* Description of the task:
I need only the number of lines in this data that contain the string "agent".

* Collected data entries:
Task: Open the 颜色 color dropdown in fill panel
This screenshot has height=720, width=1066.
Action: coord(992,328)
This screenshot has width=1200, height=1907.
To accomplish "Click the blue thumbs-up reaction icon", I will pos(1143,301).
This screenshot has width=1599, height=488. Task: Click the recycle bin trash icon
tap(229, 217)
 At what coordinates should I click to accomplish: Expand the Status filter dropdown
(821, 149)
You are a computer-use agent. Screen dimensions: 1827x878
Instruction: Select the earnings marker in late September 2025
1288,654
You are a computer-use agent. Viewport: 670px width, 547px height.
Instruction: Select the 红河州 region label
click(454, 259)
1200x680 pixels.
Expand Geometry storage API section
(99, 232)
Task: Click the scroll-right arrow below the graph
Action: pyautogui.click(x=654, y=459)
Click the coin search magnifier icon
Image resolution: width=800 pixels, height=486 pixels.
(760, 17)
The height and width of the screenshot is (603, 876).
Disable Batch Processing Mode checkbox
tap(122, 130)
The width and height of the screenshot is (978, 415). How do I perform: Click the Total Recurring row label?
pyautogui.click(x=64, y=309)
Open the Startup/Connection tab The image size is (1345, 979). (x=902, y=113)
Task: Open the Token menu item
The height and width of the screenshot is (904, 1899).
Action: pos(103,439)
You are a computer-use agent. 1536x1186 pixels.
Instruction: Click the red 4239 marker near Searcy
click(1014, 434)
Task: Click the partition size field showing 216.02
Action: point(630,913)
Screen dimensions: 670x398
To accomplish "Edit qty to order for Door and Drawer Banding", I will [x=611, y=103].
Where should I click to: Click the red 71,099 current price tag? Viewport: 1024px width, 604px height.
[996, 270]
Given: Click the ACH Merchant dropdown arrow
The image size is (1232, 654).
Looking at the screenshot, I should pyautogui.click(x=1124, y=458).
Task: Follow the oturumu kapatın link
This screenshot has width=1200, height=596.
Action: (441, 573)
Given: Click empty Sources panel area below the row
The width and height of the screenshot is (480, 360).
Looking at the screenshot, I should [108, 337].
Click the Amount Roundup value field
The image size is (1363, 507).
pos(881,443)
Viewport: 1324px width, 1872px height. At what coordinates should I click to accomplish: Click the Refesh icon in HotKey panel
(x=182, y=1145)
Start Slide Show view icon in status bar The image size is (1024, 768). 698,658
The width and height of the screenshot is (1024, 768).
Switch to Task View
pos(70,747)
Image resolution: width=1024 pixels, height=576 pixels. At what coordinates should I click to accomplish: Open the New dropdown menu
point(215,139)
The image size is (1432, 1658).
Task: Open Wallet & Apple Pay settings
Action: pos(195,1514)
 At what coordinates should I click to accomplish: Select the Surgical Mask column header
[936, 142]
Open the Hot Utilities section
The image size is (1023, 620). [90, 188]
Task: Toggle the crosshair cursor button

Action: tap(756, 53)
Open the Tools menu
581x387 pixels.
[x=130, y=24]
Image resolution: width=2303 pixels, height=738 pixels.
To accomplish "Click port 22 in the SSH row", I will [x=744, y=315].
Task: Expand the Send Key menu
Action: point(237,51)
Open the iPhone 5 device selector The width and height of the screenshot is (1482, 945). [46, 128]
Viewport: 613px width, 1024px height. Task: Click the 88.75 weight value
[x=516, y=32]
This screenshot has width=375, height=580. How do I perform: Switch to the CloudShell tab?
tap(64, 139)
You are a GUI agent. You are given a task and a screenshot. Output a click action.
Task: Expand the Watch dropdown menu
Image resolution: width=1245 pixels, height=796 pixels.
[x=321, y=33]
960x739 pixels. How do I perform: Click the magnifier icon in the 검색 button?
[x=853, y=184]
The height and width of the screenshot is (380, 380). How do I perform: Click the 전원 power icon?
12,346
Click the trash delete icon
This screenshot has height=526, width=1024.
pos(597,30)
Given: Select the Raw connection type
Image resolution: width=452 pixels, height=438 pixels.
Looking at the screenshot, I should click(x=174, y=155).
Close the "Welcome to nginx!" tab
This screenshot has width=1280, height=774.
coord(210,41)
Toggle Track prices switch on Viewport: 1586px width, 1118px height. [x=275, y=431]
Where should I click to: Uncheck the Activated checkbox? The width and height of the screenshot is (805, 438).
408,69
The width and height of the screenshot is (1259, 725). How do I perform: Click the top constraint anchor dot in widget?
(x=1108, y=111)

* Written solution:
4